_Page excerpt_

This sign, created for the Universal Studio Store, incorporates peg-mounted channel letters with white neon on the faces and concealed yellow-gold behind the faces.


Neon Art / Sculpture

First Place

Fabricator

Bill Buth
Neon Enterprises
West Allis, WI
(414) 475-5530

Designer

Bill Buth

Selling Price

$1,050

This question-mark dining table, designed for the designer’s home, incorporates 1-inch-thick wood discs with channels routed out for coated bromo-blue and emerald-green neon tubes. The table also features a glass top and an aluminum base.


Neon Lighting / Graphics

First Place

Fabricator

Arthur Higgins,
Marsha Lidard,
Gaston Briones,
Dan Kesterson
Neon Knights Inc.
Baltimore
(410) 633-0233

Designer

Marsha Lidard

Actual movie reels were welded together, sandblasted and powder-coated for use in this neon project created for Premier Cinemas at BelAir. The neon intertwines through the reels of purple and pink 12mm glass, and Neonics special-effects transformers are used to slowly script on and off.


Multi-Tenant / Main-ID

First Place

Fabricator

Image Works Inc.
Ashland, VA
(804) 798-5533

Designer

David Goodwin
Image Works Inc.

Selling Price

$40,000

Created for Sauer Properties Inc., this 19-by-10-foot V-shaped, main-ID sign consists of two single-face, multi-dimensional pylons that converge to share a steel upright support. Fabricated from aluminum, the sign’s "Libbie Place" letters are mounted to a "bowed-out" aluminum raceway, and the gridwork is aluminum square tube and flat aluminum cutouts. A polished granite base matches the building.

_Records supplied_
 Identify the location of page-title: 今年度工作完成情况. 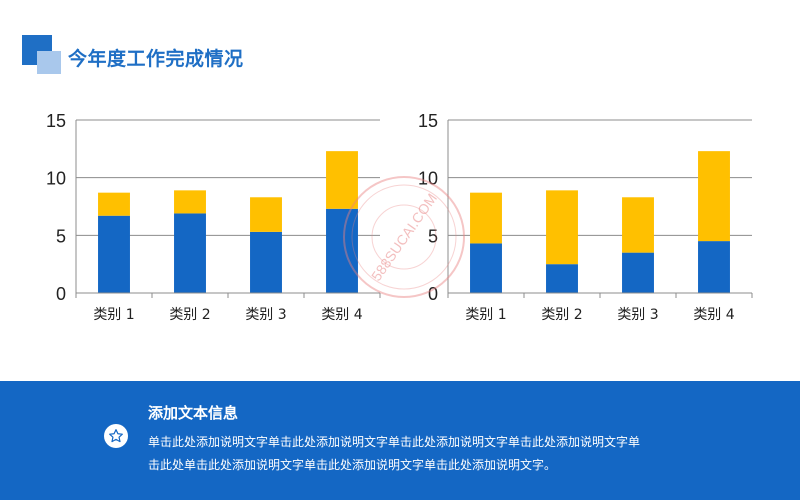
(156, 59).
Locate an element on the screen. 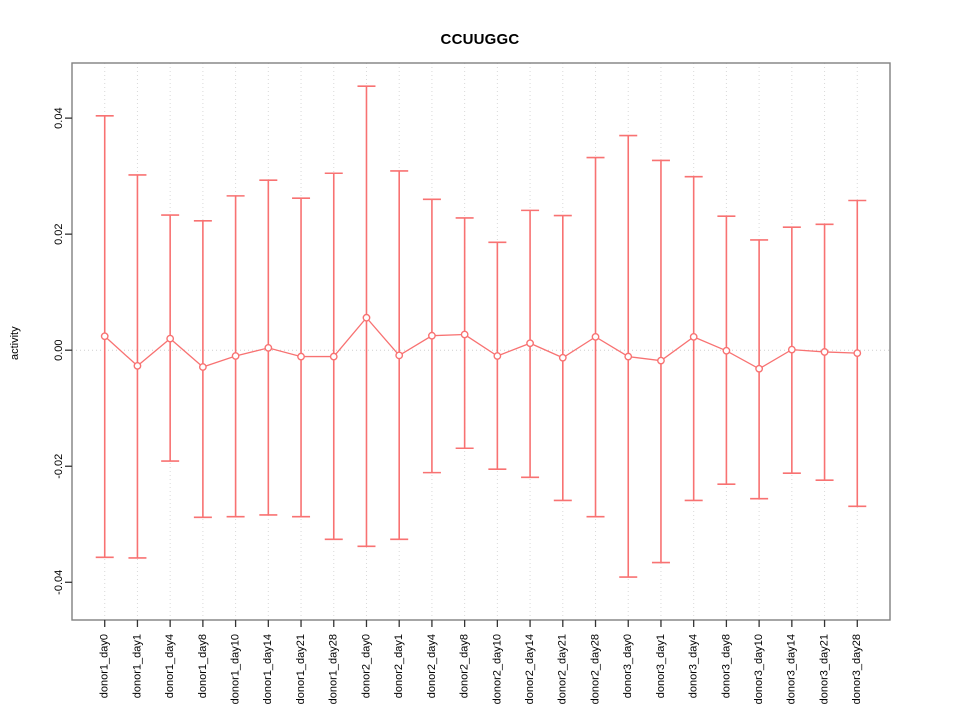 The height and width of the screenshot is (720, 960). x-axis-tick-label: donor2_day1 is located at coordinates (399, 666).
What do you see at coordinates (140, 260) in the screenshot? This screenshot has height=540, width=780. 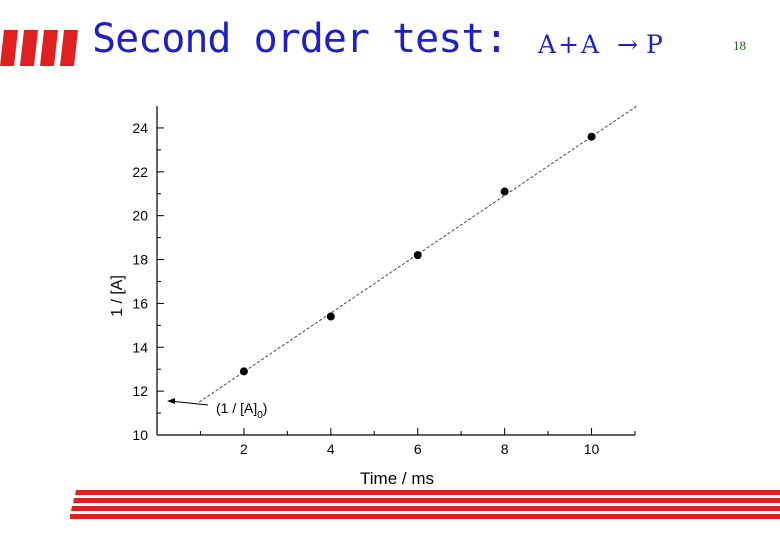 I see `y-tick-label: 18` at bounding box center [140, 260].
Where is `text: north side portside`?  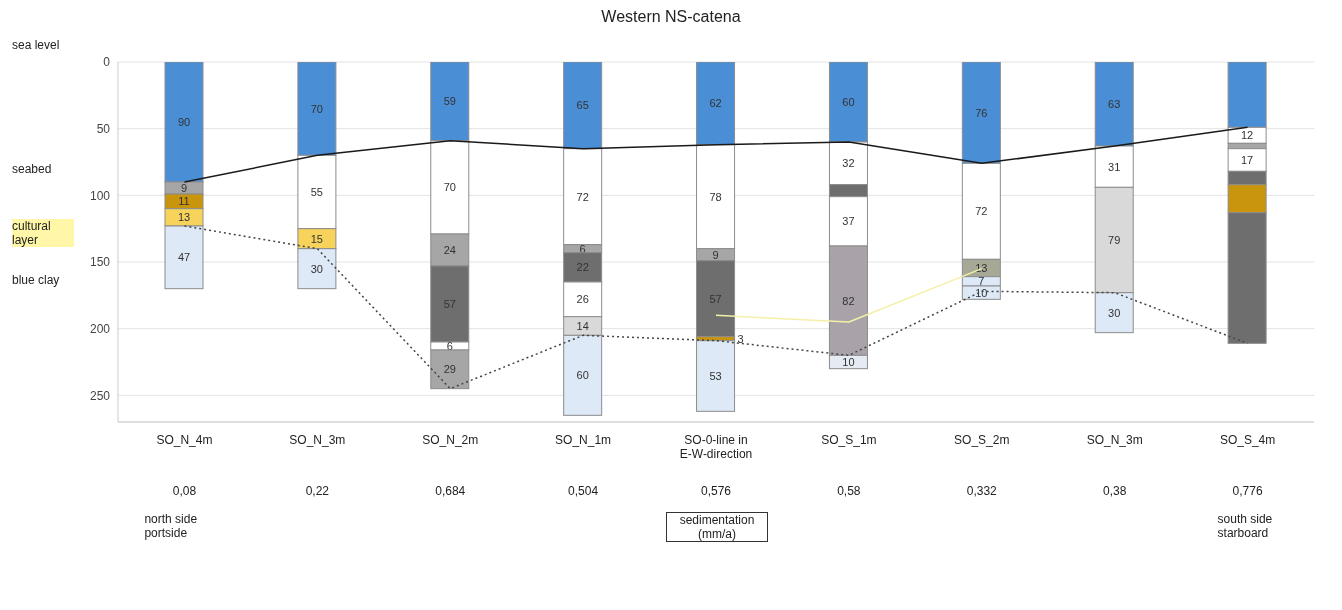 text: north side portside is located at coordinates (172, 526).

_Work request_
According to the sign awards excerpt, what is the base of the "Libbie Place" main-ID sign made of?

_Task response_
Polished granite that matches the building.